Saved data entries
....
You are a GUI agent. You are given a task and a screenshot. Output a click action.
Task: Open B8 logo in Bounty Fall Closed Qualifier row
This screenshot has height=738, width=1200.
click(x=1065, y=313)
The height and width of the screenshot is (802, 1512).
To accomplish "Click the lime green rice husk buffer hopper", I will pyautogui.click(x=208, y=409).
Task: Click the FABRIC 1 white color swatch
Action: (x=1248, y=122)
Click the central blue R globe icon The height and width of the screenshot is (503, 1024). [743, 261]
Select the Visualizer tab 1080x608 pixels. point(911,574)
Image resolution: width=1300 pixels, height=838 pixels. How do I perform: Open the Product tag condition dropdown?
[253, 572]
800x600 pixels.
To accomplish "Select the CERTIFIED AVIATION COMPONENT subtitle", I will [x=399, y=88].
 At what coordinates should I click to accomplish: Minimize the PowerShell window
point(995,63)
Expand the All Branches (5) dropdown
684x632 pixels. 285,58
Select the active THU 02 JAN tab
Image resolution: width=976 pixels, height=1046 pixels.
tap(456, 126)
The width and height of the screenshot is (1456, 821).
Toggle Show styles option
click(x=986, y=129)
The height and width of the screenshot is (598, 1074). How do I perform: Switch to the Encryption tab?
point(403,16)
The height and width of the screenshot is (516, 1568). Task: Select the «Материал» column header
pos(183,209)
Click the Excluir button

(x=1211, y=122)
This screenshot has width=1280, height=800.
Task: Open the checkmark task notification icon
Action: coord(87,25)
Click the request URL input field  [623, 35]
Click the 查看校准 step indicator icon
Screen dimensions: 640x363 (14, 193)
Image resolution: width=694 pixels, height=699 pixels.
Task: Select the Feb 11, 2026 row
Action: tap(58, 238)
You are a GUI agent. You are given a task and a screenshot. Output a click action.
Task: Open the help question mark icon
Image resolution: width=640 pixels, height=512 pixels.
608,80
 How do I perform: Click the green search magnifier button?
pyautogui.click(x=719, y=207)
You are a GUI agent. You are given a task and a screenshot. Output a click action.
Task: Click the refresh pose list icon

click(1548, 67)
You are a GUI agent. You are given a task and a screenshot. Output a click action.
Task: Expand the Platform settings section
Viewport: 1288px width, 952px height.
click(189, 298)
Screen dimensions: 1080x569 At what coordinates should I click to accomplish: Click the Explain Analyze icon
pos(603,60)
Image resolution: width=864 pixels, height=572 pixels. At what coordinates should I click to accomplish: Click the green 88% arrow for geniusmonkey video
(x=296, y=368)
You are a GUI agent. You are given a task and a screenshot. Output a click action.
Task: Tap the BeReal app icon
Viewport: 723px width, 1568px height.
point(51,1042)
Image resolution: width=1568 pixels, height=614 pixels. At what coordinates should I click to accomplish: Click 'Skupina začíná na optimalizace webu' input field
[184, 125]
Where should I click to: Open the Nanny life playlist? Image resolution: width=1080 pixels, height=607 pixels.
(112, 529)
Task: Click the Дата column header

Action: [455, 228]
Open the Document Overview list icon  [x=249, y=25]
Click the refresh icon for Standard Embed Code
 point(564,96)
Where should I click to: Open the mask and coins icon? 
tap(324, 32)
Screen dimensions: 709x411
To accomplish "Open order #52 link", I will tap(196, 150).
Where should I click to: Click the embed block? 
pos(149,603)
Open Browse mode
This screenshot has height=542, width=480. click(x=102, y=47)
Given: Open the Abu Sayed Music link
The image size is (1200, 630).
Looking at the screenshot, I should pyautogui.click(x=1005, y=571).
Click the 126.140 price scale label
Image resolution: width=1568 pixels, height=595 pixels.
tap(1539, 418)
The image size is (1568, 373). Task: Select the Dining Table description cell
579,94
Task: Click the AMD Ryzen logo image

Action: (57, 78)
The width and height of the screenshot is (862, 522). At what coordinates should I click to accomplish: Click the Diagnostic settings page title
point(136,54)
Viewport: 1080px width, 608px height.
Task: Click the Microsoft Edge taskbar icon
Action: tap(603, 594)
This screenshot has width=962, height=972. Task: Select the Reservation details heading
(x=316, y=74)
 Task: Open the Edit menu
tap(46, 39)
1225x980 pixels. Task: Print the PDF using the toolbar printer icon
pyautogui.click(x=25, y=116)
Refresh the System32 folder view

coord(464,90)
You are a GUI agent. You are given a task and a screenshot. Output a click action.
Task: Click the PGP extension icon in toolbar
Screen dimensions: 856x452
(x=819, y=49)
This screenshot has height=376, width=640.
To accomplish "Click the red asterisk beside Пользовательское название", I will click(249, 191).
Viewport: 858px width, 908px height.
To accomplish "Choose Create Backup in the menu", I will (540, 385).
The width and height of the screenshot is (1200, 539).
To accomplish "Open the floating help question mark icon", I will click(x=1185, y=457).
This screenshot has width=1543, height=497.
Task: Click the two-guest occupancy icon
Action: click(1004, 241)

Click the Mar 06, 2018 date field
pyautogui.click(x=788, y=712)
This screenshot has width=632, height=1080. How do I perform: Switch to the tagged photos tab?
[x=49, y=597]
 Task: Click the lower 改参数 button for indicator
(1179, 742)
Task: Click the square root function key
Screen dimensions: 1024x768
....
* [Work task]: Return the span of lines in the data above that opens at the line with "Image resolution: width=864" and closes at the line with "Open the Document", exactly, ends included, nothing else.

* [Output of the task]:
Image resolution: width=864 pixels, height=572 pixels. At what coordinates should I click to accomplish: Click the green 88% arrow for geniusmonkey video
(x=296, y=368)
You are a GUI agent. You are given a task and a screenshot. Output a click action.
Task: Tap the BeReal app icon
Viewport: 723px width, 1568px height.
point(51,1042)
Image resolution: width=1568 pixels, height=614 pixels. At what coordinates should I click to accomplish: Click 'Skupina začíná na optimalizace webu' input field
[184, 125]
Where should I click to: Open the Nanny life playlist? Image resolution: width=1080 pixels, height=607 pixels.
(112, 529)
Task: Click the Дата column header

Action: [455, 228]
Open the Document Overview list icon  [x=249, y=25]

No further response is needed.